== Data extracts ==
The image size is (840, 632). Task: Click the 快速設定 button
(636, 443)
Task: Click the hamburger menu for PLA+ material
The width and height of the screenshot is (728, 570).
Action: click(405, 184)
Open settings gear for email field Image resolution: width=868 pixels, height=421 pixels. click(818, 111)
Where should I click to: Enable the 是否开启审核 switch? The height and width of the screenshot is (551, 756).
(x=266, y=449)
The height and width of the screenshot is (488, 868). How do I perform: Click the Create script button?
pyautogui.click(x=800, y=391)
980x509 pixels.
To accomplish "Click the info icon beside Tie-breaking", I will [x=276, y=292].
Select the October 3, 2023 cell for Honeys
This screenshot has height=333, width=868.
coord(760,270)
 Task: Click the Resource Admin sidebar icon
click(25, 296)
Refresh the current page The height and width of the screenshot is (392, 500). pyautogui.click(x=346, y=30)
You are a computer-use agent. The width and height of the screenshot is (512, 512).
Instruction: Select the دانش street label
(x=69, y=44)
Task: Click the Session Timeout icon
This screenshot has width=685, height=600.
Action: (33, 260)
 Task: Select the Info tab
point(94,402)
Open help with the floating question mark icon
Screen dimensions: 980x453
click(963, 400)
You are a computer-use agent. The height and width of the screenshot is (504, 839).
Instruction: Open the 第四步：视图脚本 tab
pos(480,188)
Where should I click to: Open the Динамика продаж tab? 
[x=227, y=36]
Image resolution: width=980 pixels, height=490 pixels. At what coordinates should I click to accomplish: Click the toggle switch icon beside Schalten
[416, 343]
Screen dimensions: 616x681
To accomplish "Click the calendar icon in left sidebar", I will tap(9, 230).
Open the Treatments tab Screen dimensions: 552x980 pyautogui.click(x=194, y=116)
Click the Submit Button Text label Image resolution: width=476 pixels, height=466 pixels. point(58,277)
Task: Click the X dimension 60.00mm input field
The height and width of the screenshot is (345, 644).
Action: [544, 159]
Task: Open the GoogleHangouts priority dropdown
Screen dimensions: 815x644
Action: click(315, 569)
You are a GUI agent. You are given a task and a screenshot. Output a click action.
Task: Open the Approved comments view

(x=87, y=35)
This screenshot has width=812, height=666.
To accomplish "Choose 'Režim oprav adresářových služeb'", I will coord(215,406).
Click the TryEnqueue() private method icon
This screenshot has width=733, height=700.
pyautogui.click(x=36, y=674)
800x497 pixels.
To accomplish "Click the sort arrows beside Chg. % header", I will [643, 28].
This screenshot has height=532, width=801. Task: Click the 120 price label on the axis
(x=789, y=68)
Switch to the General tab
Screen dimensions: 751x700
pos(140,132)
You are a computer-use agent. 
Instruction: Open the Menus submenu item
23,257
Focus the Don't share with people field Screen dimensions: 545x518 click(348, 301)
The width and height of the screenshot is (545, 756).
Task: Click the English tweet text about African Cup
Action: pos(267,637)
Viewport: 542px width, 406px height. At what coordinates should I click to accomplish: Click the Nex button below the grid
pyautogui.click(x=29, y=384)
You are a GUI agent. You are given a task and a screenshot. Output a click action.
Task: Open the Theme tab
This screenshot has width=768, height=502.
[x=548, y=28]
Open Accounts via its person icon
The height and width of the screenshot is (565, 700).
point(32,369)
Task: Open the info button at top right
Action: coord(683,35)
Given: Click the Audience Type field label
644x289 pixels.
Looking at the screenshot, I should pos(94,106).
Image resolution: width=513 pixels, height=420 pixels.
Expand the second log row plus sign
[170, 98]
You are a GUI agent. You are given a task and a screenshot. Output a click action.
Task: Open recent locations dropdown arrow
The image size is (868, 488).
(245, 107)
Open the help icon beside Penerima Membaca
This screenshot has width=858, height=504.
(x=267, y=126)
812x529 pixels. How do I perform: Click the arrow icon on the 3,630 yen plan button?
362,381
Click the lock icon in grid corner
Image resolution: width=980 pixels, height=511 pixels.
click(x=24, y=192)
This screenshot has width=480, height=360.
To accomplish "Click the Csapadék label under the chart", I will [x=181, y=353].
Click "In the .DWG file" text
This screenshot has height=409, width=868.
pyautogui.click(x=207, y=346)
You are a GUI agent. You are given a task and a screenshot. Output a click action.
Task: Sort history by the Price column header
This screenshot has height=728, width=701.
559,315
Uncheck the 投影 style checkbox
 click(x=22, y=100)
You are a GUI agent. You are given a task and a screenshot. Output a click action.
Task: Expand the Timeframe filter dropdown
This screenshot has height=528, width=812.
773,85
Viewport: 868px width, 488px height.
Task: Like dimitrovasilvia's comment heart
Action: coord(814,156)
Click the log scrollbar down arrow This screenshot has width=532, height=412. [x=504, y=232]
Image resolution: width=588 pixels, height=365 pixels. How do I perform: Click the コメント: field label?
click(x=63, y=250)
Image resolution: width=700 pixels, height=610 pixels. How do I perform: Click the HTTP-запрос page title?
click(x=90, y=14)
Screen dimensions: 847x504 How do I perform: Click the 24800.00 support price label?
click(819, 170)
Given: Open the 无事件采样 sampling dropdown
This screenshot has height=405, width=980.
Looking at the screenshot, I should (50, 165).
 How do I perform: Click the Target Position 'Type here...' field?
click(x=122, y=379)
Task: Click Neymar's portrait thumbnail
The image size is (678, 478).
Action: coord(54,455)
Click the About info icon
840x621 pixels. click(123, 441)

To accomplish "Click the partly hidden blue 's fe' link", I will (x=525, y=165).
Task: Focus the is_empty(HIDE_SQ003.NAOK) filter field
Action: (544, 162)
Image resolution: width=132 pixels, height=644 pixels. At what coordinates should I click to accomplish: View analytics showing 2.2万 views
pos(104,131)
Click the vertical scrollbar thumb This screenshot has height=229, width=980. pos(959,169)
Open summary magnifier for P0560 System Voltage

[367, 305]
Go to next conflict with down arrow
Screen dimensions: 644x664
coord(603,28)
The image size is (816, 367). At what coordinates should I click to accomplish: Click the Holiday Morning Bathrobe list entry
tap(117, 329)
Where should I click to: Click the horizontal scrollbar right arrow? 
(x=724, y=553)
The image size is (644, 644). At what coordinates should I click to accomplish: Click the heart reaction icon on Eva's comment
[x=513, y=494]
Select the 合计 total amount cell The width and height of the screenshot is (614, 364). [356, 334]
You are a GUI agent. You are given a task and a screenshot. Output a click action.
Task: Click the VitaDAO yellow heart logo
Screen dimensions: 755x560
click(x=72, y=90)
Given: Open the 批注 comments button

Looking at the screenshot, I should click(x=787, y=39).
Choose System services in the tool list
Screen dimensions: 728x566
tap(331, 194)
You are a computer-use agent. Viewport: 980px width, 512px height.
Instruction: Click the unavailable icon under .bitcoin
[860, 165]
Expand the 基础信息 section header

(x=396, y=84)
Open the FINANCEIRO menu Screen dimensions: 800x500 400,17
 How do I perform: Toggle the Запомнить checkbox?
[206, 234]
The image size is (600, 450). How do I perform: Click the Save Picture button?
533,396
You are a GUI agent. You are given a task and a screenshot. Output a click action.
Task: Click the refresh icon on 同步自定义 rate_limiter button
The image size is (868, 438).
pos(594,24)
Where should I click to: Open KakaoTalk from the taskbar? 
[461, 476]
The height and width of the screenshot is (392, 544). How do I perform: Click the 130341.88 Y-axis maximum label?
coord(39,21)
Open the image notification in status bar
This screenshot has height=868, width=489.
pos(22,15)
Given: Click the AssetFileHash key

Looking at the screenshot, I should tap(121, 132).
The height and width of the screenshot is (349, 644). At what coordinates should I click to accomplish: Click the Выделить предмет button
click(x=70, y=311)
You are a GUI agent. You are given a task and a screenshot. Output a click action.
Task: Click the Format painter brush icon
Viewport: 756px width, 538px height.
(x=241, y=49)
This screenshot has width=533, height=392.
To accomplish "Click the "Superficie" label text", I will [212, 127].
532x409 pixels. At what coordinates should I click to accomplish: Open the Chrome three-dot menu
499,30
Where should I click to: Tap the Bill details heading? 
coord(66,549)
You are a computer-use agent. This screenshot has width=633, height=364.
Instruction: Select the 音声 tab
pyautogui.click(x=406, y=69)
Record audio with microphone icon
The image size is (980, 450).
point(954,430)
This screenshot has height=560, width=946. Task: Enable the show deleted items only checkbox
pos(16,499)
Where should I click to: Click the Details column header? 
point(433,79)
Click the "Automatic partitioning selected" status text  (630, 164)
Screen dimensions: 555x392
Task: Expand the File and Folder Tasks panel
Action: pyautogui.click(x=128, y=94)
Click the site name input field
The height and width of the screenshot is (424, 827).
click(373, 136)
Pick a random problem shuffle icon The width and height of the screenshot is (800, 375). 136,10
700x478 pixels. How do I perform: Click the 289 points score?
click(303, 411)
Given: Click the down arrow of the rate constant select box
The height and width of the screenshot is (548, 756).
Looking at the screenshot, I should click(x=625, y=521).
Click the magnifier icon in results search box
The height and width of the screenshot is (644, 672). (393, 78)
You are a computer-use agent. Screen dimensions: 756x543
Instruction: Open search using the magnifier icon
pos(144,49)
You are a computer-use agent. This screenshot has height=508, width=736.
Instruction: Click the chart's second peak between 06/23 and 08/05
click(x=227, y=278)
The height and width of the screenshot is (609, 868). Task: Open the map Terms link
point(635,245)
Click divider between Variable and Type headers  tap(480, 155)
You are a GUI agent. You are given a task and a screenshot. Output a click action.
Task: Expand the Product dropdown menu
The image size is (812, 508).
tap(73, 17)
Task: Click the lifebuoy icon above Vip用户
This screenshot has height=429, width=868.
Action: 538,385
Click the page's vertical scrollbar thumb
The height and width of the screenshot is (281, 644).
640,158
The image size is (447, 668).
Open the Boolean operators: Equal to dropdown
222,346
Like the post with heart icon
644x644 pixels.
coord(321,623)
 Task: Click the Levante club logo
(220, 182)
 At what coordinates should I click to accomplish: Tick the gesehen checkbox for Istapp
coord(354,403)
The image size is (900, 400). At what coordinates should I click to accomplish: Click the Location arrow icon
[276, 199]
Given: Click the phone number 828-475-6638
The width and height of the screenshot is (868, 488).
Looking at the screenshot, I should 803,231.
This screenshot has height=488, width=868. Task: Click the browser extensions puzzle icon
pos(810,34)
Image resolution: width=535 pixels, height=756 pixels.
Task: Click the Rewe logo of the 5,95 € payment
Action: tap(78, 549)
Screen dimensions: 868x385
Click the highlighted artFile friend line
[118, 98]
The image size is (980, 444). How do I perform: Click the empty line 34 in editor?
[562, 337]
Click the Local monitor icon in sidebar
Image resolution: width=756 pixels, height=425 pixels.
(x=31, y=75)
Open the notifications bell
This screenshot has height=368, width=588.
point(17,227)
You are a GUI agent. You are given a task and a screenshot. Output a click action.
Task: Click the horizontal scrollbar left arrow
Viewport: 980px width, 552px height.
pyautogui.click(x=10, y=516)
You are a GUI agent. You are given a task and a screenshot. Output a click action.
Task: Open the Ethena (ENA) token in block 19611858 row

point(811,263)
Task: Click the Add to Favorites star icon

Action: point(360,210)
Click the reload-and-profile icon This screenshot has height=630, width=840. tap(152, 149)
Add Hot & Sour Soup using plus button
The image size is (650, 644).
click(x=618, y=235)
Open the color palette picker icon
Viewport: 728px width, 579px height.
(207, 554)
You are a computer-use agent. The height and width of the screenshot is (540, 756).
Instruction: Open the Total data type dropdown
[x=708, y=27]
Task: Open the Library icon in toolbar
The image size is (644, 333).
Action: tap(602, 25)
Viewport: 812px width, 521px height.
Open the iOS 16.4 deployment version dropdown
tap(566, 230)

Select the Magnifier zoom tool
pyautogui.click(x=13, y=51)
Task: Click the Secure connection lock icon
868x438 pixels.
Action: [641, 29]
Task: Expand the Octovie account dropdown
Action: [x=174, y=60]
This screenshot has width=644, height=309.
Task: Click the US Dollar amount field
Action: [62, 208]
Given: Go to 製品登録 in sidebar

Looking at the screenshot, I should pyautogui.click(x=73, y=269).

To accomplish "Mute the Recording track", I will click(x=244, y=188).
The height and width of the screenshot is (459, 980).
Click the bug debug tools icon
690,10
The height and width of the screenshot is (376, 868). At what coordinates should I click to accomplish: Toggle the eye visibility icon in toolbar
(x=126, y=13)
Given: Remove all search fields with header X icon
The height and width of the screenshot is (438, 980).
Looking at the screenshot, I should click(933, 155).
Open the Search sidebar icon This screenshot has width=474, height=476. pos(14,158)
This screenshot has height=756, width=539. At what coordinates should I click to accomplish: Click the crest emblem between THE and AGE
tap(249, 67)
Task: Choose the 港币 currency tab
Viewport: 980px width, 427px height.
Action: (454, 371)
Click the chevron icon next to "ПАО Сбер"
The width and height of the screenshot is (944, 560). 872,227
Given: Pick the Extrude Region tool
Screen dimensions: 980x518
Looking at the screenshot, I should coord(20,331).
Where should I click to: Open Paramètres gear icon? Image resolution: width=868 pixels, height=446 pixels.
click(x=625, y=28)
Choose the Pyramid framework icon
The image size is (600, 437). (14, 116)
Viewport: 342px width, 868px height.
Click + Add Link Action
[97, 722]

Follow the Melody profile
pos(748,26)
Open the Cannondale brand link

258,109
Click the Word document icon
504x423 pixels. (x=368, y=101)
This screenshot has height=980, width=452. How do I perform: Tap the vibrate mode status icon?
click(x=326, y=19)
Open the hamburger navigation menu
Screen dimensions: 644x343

== What the task asks ==
Output all lines from the beginning of the data up to the line holding "Open the Treatments", that line included, exactly as written.

== Solution below ==
The image size is (840, 632). Task: Click the 快速設定 button
(636, 443)
Task: Click the hamburger menu for PLA+ material
The width and height of the screenshot is (728, 570).
Action: click(405, 184)
Open settings gear for email field Image resolution: width=868 pixels, height=421 pixels. click(818, 111)
Where should I click to: Enable the 是否开启审核 switch? The height and width of the screenshot is (551, 756).
(x=266, y=449)
The height and width of the screenshot is (488, 868). How do I perform: Click the Create script button?
pyautogui.click(x=800, y=391)
980x509 pixels.
To accomplish "Click the info icon beside Tie-breaking", I will [x=276, y=292].
Select the October 3, 2023 cell for Honeys
This screenshot has height=333, width=868.
coord(760,270)
 Task: Click the Resource Admin sidebar icon
click(25, 296)
Refresh the current page The height and width of the screenshot is (392, 500). pyautogui.click(x=346, y=30)
You are a computer-use agent. The width and height of the screenshot is (512, 512).
Instruction: Select the دانش street label
(x=69, y=44)
Task: Click the Session Timeout icon
This screenshot has width=685, height=600.
Action: (33, 260)
 Task: Select the Info tab
point(94,402)
Open help with the floating question mark icon
Screen dimensions: 980x453
click(963, 400)
You are a computer-use agent. The height and width of the screenshot is (504, 839).
Instruction: Open the 第四步：视图脚本 tab
pos(480,188)
Where should I click to: Open the Динамика продаж tab? 
[x=227, y=36]
Image resolution: width=980 pixels, height=490 pixels. At what coordinates should I click to accomplish: Click the toggle switch icon beside Schalten
[416, 343]
Screen dimensions: 616x681
To accomplish "Click the calendar icon in left sidebar", I will tap(9, 230).
Open the Treatments tab Screen dimensions: 552x980 pyautogui.click(x=194, y=116)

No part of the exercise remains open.